Iowa hospitals benefit from Variety’s 2023 grant funding

Variety — the Children’s Charity had a more than $3.5 million impact in 2023 through grant funding and programming combined. Variety, which aims to improve the lives of children at risk, underprivileged, critically ill or living with special needs, awarded over $2 million in grant funding to 77 Iowa nonprofits in 2023. Support Variety provided in 2023 included awarding over 100 pieces of specialized mobility equipment to children living with special needs, providing financial assistance from the Variety Compassion Fund to children and families experiencing extended hospital stays, and distributing Variety sleepsacks designed to reduce SIDS to babies born at Blank Children’s Hospital, Broadlawns Medical Center and Mercy Medical Center. (Business Record)

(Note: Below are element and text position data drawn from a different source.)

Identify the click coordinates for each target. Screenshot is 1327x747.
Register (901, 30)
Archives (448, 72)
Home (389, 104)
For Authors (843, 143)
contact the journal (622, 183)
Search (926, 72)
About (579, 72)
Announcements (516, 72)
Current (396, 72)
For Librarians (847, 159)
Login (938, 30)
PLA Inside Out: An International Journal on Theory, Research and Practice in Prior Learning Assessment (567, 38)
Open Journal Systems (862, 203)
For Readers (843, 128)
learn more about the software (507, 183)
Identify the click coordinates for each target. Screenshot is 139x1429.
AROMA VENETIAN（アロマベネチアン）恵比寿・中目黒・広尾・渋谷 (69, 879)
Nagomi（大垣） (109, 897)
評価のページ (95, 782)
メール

UnityPoint among Becker’s 150 top places to work in health care

Becker’s Healthcare has released its “150 Top Places to Work in Healthcare” list, which highlights hospitals, health systems and health care companies that promote diversity in the workforce, employee engagement and professional growth. UnityPoint Health, West Des Moines, is included on the list. The organizations on the list offer benefits and opportunities for employees to build successful careers beyond the average health care provider or company. (Becker’s Hospital Review)

National news

12 health care trends and issues for 2024

The year begins with several intensified challenges for U.S. health care providers. A dozen trends and issues commanded our attention throughout 2023, holding our curiosity for the year ahead. These patterns and shifts will influence how health care providers fare in 2024, ultimately affecting how Americans access, afford and receive care. First among our trends and issues is the problem of health care’s worsening numbers. There needs to be more than 30,000 physicians who will join the U.S. workforce to meet the growing demand for care and the number of physicians retiring, reducing clinical hours or planning to exit the field each year. (Becker’s Hospital Review)

Health care’s trap of overqualified workers

The post-pandemic labor force has 1.5 million fewer employees with some postsecondary education short of a bachelor’s degree. This shortfall is hitting health care hardest, affecting wages and qualification levels among jobholders. Job vacancies requiring a postsecondary certificate or associate degree remain high, particularly in health care. The mismatch between the supply of workers with this education level and their demand leads to increased wages and greater reliance on more-educated workers. (Federal Reserve Bank of Kansas City)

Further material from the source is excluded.